GIVEN DATA below:
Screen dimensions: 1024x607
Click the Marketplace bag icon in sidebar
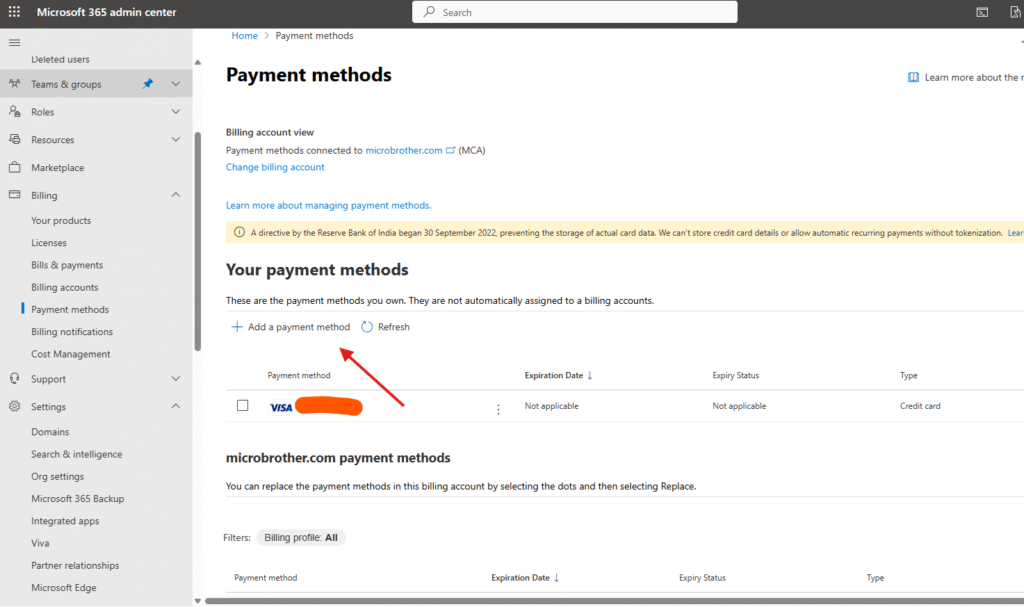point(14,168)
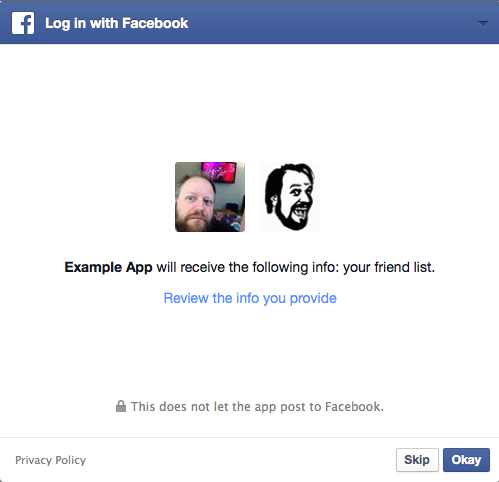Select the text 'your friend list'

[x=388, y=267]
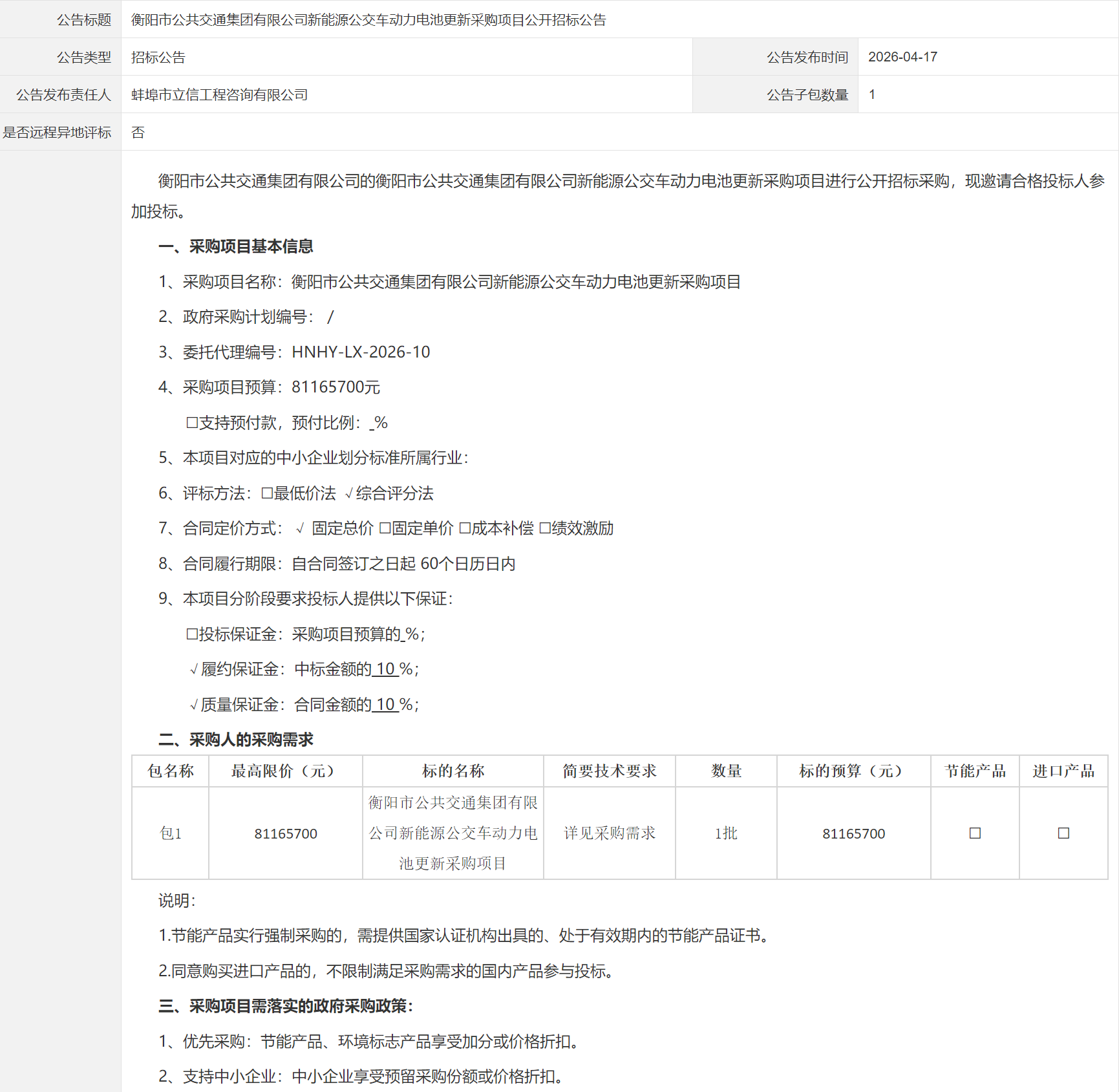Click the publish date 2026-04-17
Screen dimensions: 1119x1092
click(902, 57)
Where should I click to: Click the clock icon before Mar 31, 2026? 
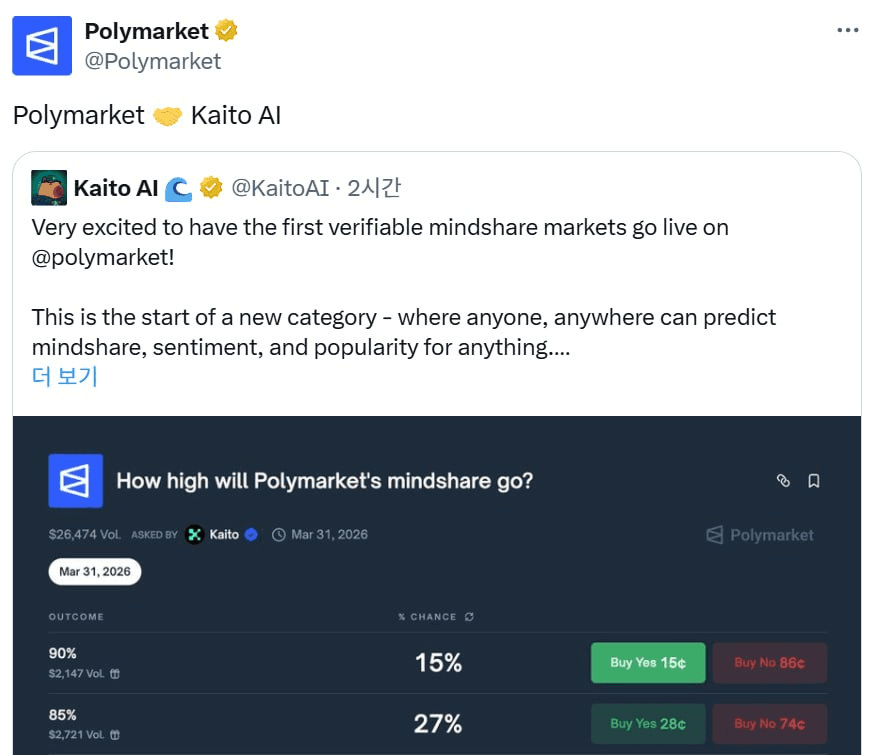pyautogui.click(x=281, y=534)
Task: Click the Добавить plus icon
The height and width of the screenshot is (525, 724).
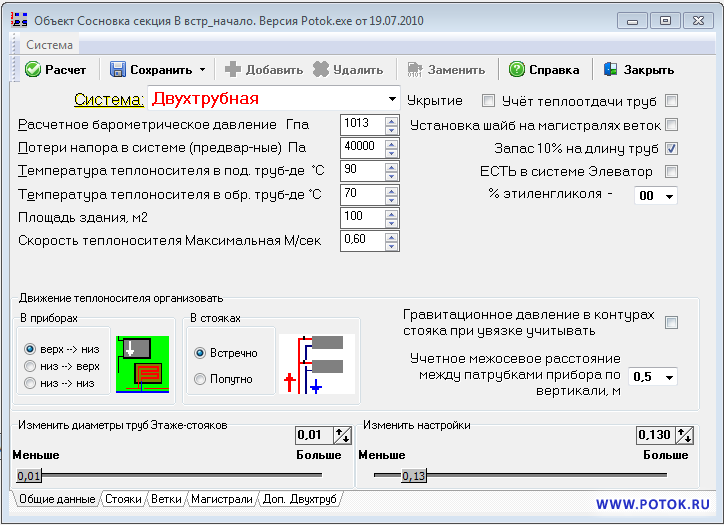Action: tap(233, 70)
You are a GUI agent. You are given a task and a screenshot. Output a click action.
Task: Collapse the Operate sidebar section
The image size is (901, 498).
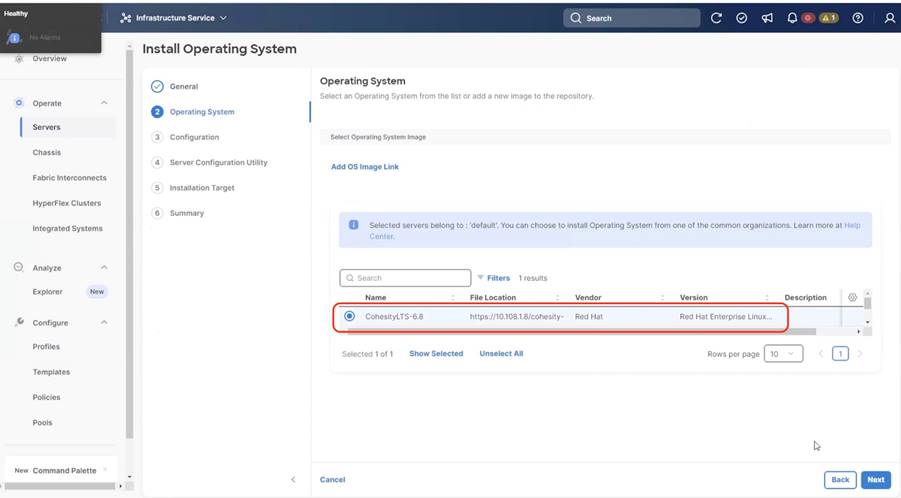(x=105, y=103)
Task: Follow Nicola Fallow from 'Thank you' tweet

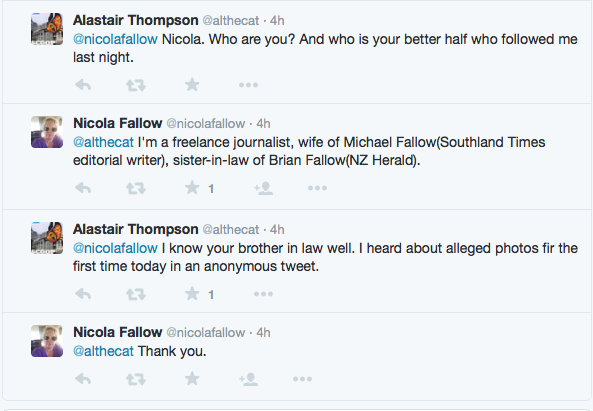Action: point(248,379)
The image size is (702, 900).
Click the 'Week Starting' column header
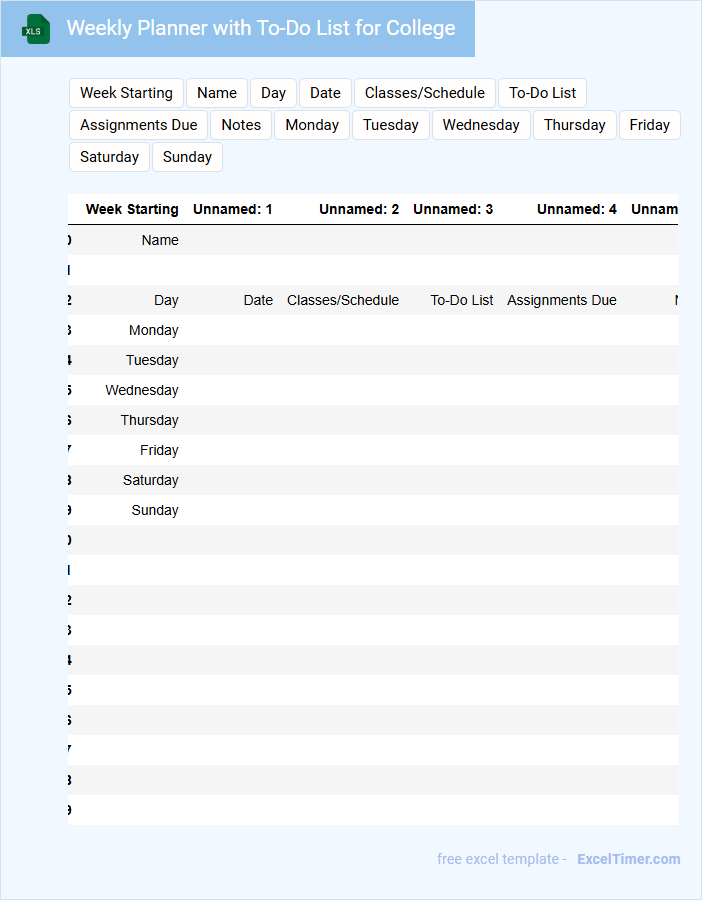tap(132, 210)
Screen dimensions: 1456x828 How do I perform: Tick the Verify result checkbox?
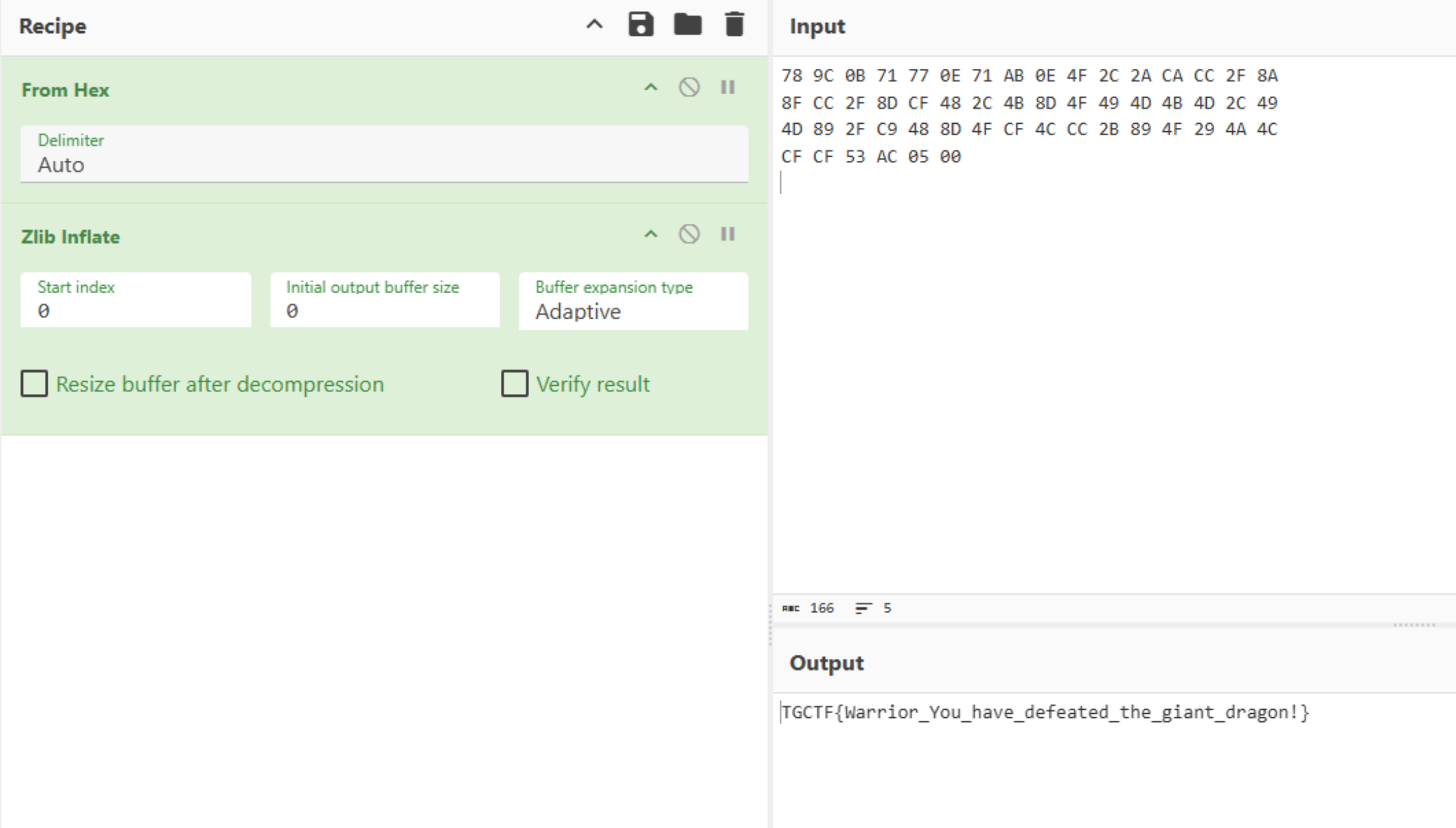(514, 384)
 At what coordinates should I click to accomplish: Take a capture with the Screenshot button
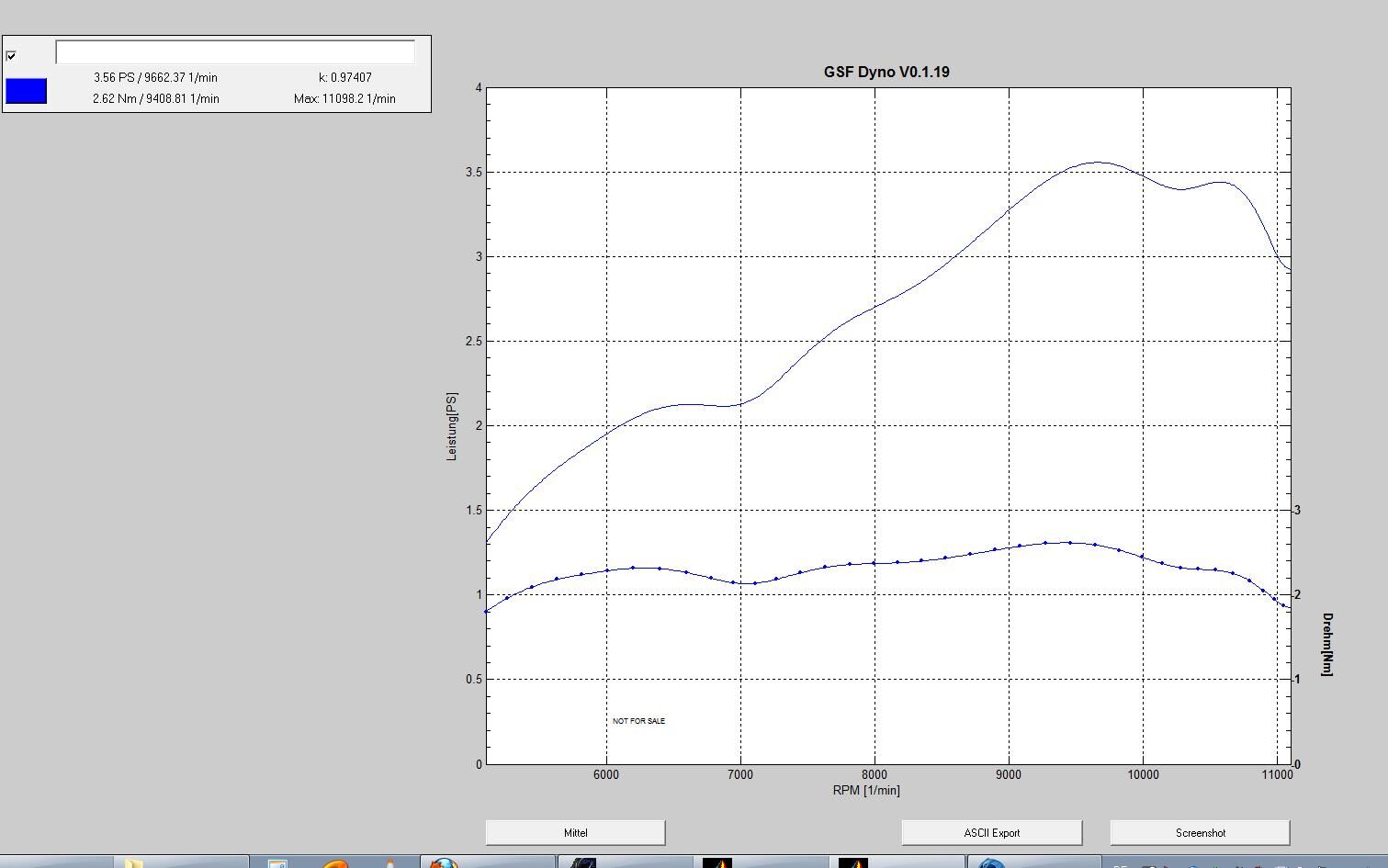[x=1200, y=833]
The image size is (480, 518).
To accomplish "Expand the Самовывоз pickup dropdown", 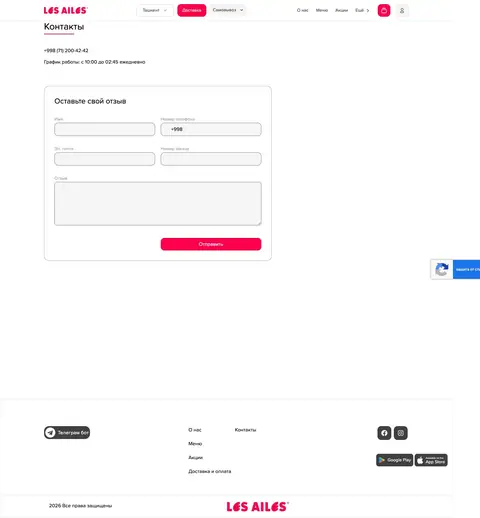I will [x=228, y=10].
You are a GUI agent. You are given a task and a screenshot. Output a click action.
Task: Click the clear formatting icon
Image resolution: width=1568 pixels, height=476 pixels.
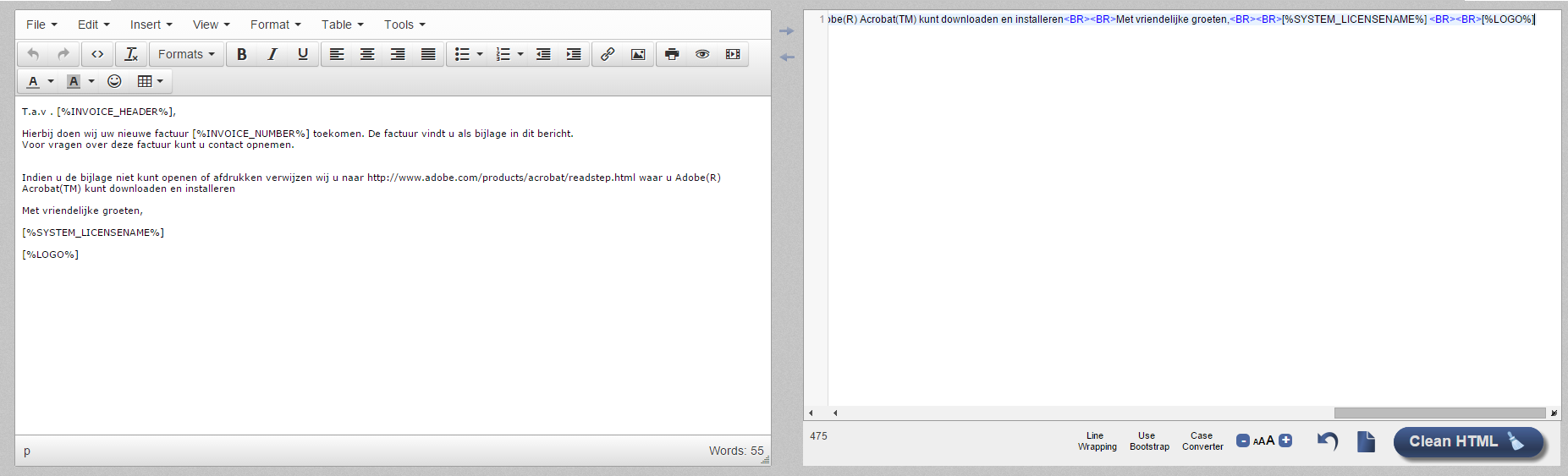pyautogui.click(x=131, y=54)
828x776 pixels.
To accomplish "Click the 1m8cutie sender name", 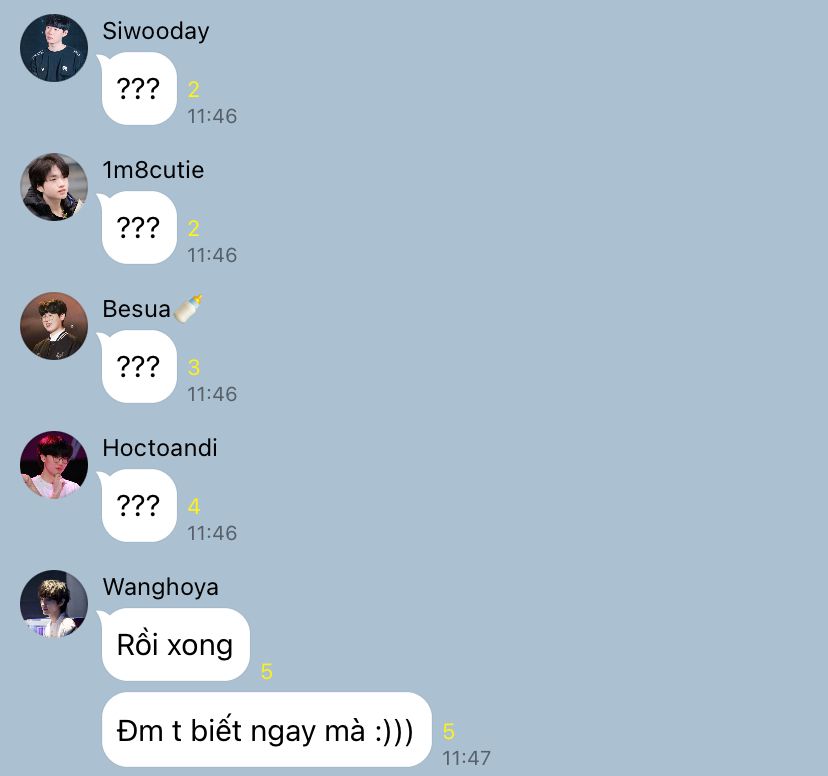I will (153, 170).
End of GIVEN DATA.
Leaving every picture aside, reproduce exactly the lines above from the one with "The height and" up to and including the one with "The image size is (702, 900).", and no others.

The height and width of the screenshot is (525, 724).
Action: tap(233, 70)
You are a GUI agent. You are given a task and a screenshot. Output a click action.
Task: Collapse the Operate sidebar section
The image size is (901, 498).
(x=105, y=103)
Task: Follow Nicola Fallow from 'Thank you' tweet

Action: point(248,379)
The image size is (702, 900).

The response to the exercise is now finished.